転機となったのは高校1年時のインターハイ予選。敗戦後、先生から強い言葉をかけられた。「本当はもっとできるはずなのに、なんでやらないんだ」。その一言が中城を奮い立たせた。
「身長もパワーもあるけど、勝てないのは自分自身が足りないんじゃないかって。自分にあまい考えとか、そういうのを少しずつ取り除いていって今回臨みました」
そして迎えた今大会。初日の一般シングルスでは2回戦でカットマンの吉田俊暢(関西卓球アカデミー)に完敗。一方、翌日から始まったジュニアでは2・3・4回戦を快勝し、迎えた5回戦ではカットマンの岡田蒼空(成立学園中)と対戦。「正直、いいイメージは湧かなかった」と語るが、それでもフルゲームの接戦を制してベスト8に進出した。

両ハンドのキレも鋭かった中城
準々決勝では野田学園の後輩・岩井田駿斗と対戦。「今、野田学園は島田、中野、岩井田の3人がすごく強いと言われている。でも、自分がキャプテンの立場になるので、そこに任せきりにはできないと思っていました」。その思いを結果で示し、3-0の完勝を収めた。
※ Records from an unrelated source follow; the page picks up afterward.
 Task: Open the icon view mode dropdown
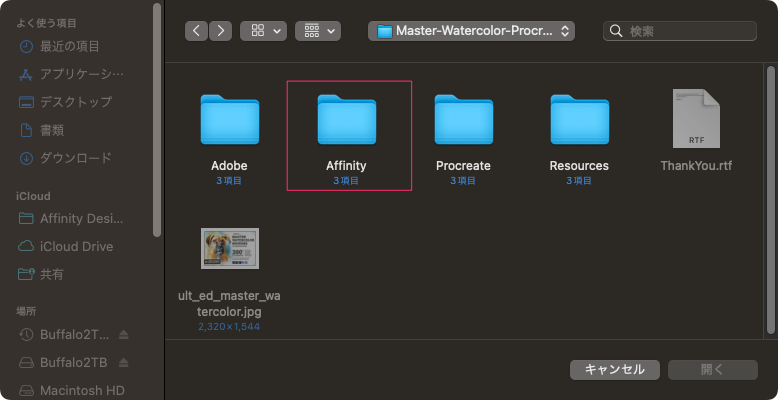[x=263, y=31]
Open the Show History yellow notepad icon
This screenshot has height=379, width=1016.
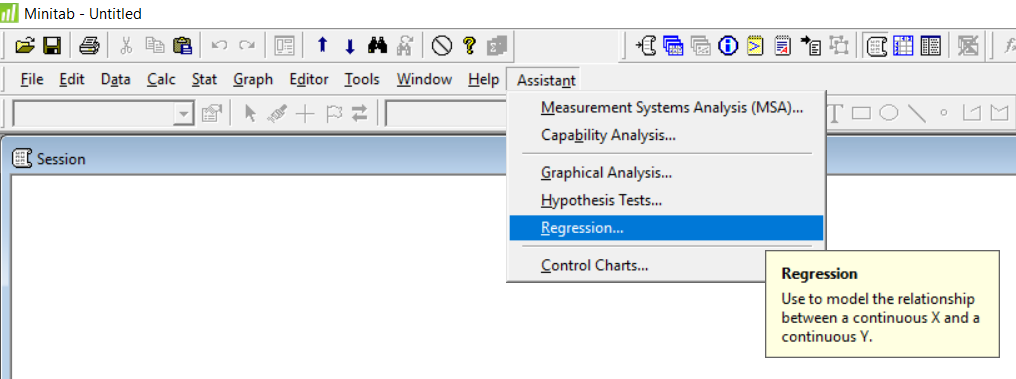[756, 46]
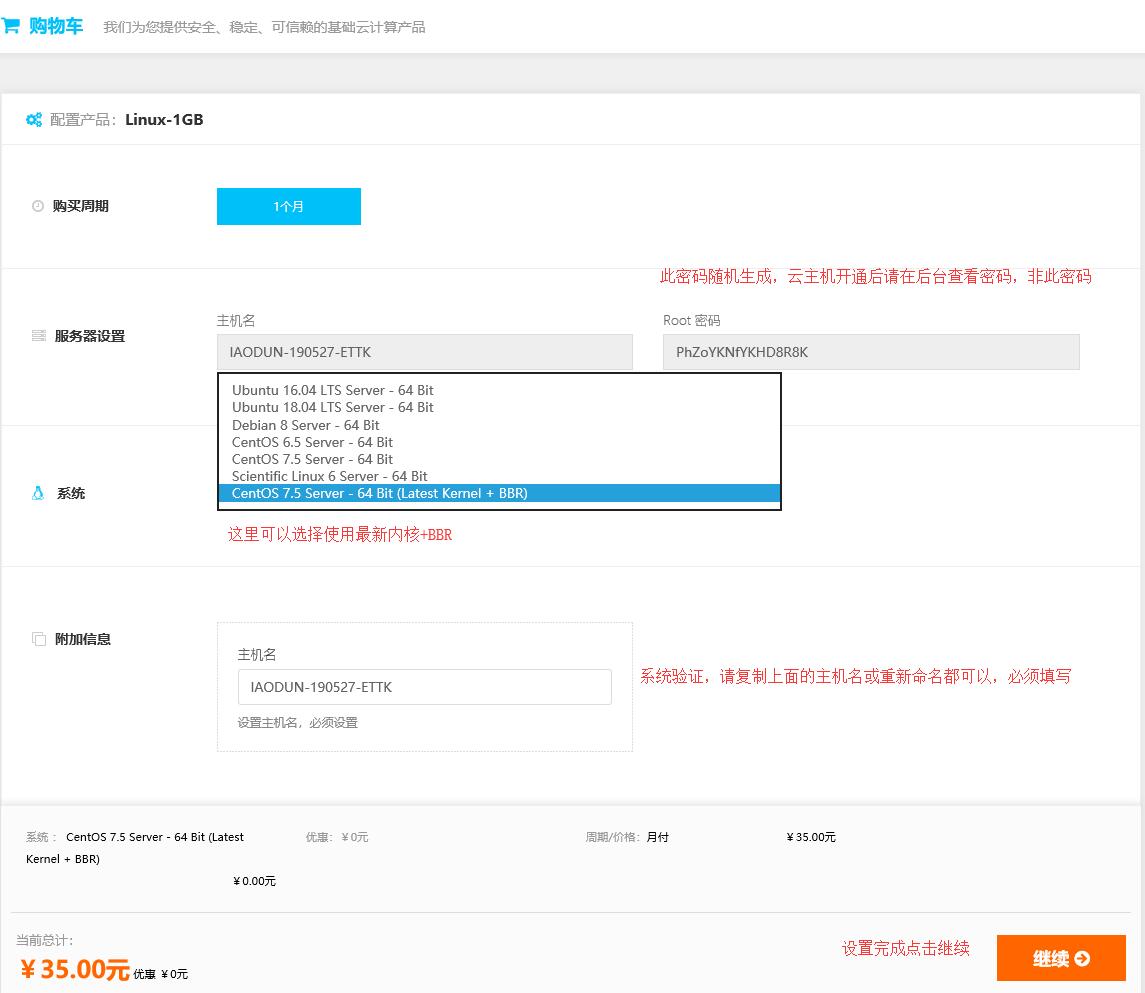This screenshot has width=1145, height=993.
Task: Pick CentOS 6.5 Server from list
Action: [312, 442]
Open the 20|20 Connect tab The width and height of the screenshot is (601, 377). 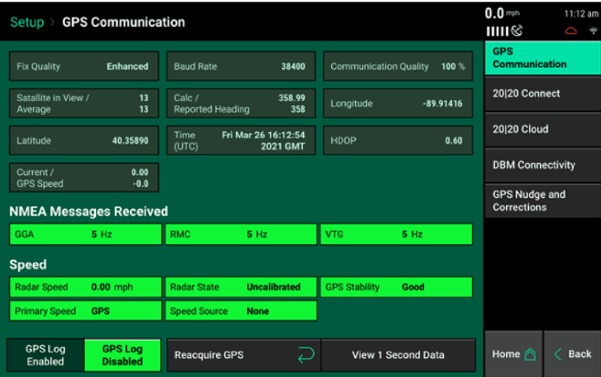point(542,93)
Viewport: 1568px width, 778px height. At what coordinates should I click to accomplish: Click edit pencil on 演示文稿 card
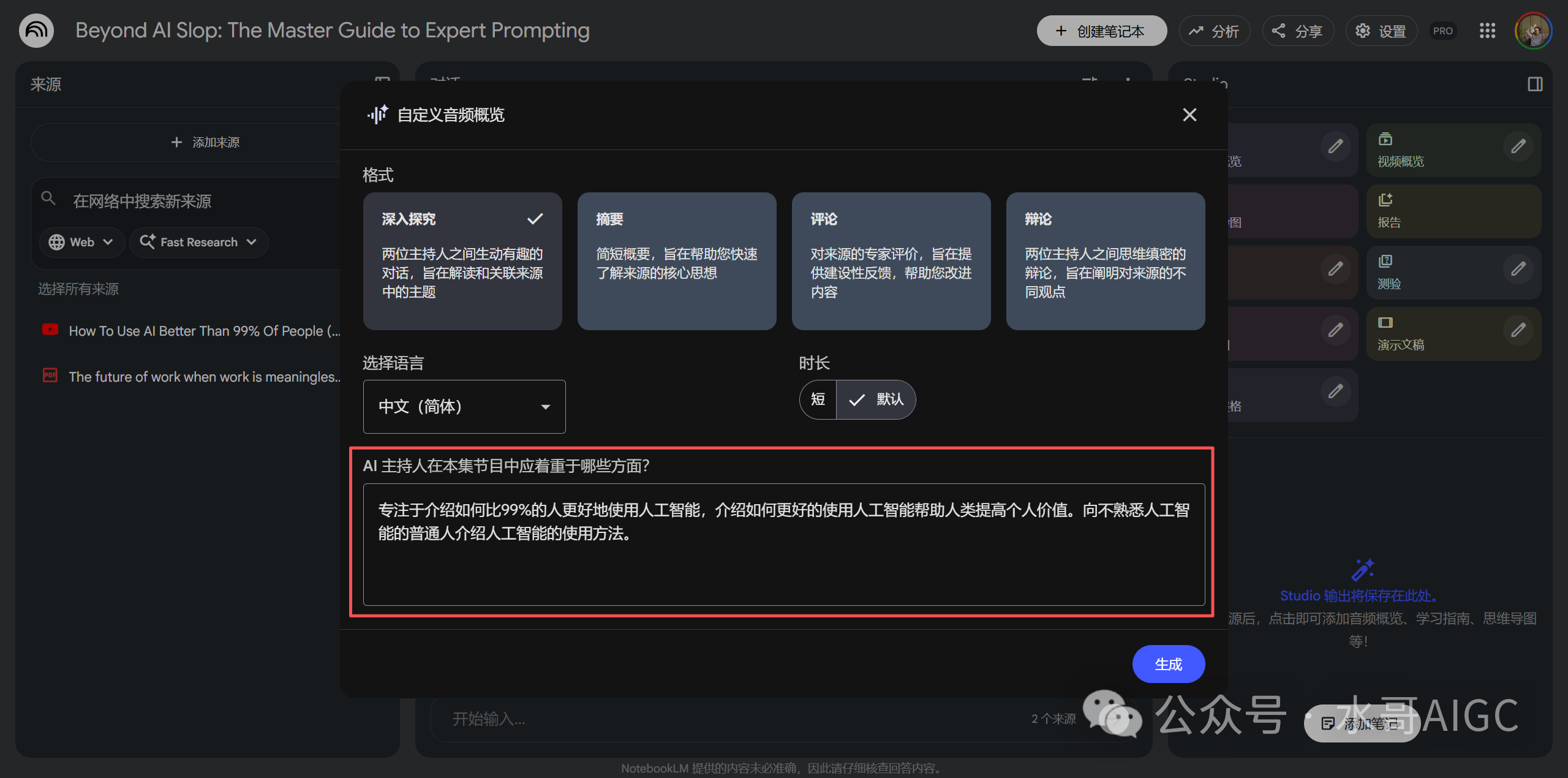pos(1518,330)
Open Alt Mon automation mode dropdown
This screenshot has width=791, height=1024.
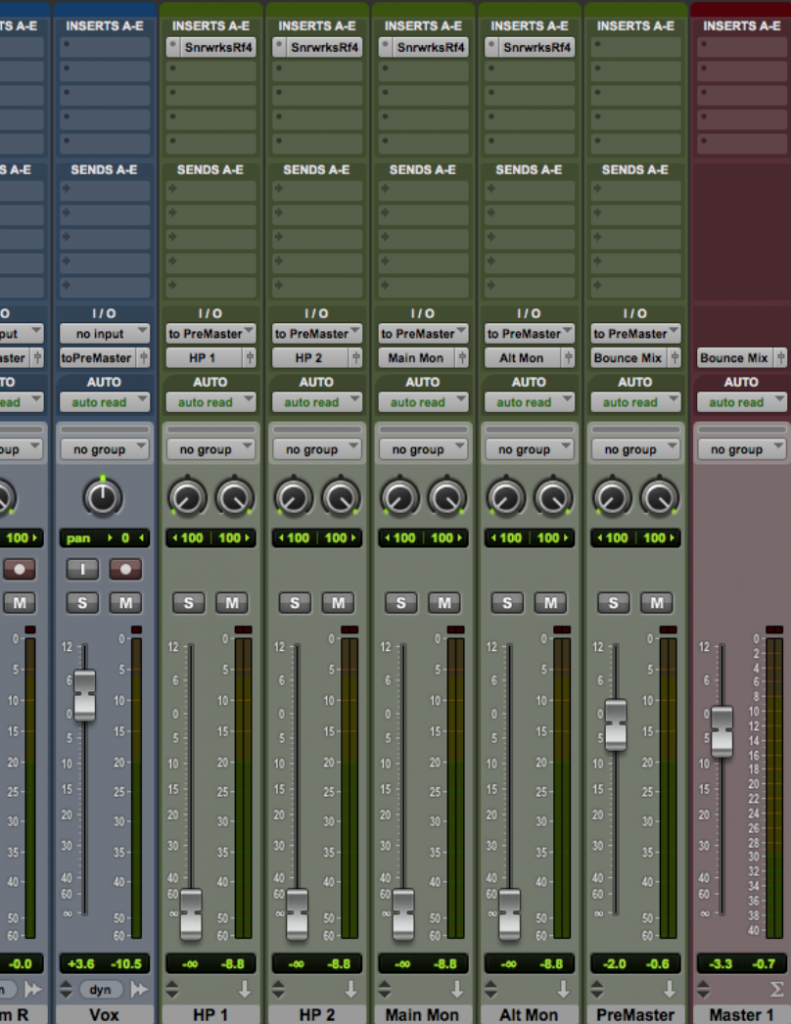click(x=528, y=402)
準決勝は、左腕・吉田蒼(新潟産大附高)と対戦。フルゲームにもつれたが、最終ゲーム中盤で引き離し、決勝進出。決勝ではインターハイ王者で昨年の世界ユースU19を制した川上流星(星槎国際高横浜)から2ゲームを先取したものの、後半は出足で得点できず、逆転を許した。「中2のカデット以来の決勝でしたが、日本一になる難しさを改めて感じました」と悔しさをにじませながらそう振り返った。
「今回良い結果が出たからといって、次も出るわけじゃない。次こそは日本一を取れるように、もっと頑張らないといけない」と中城。最後のジュニアで確かな手応えをつかんだ彼は、高校ラストイヤーで日本一を目指す。